Four people showed, two men and two women.  I recognized them from the community dining area we all shared. One of the men, a deeply-suntanned fellow even older than me, pretty much had his own table which he occupied all day. He smoked and divided his time between a mini-laptop and a smartphone. The two women seemed pretty normal, except they wore a lot of what I would call “bling.” Rhinestone-studded sandals, flashy turquoise bracelets, sunglasses with designer carrying cases.

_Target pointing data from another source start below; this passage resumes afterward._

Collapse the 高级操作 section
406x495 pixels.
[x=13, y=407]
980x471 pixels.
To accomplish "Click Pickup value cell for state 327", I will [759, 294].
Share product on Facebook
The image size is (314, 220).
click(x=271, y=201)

I could just imagine the price descriptions. “Regularly $189, now $59.”

 

The other man didn’t say much. He looked like a retired high school principal, which he well may have been. I got the impression he might get up and leave at any moment, so I braced myself for that event, promising that I wouldn’t let it upset the group.

 

We began by introducing ourselves, and then I made an opening statement about my tendency to shop in a trance state and then be surprised the next day or two by finding the purchases on my porch. I saw the others nod their heads. Then one woman suggested I was “powerless over Prime,” which I found poetic, but I thought she was headed in a Twelve-Step direction that might derail our little recovery group before it began, so I merely responded with “Yes, you might say that.”

 

The other woman suddenly confessed “I spend over eight hours a day on Facebook. That’s too much, right?”  Nobody said anything. The suntanned man said “I got you beat,” but then didn’t offer a precise figure.

 

“Should we go the Twelve-Step route?” I asked the group. Three of the four shook their heads “no.” Do you really want to change? Again, the same number shook their heads. The high school principal looked out the window like he finally saw someplace he’d really like to be. He suddenly spoke up.

 

“Why don’t we transfer addictions?  If we simply give up what we’re doing, we’ll feel empty and lost.”

 

“Good idea,” murmured the other three.

 

“Sex?,” suggested the suntanned man. “Swingers Group?”

 

The women looked sad.

 

“Gambling,” countered the principal. “Texas Hold ‘Em. You can make money if you’re sane and sober and willing to put in the time. And it’s extremely addictive.”

 

So that’s how it began, the thing that really took hold of my life, that changed me in ways I never could have predicted. I now never worry about price. Promotional pricing and discounts leave me cold. In fact, the cost of things doesn’t interest me. If I really want it, I’ll pay whatever price I have to in order to have it.
The five of us formed a tight little group, and since then we’ve recruited as many more. We all live together in a rented mansion in a place where the cost of living is a fraction of what we were used to. No longer victims of an obsession, we’re now entrepreneurs.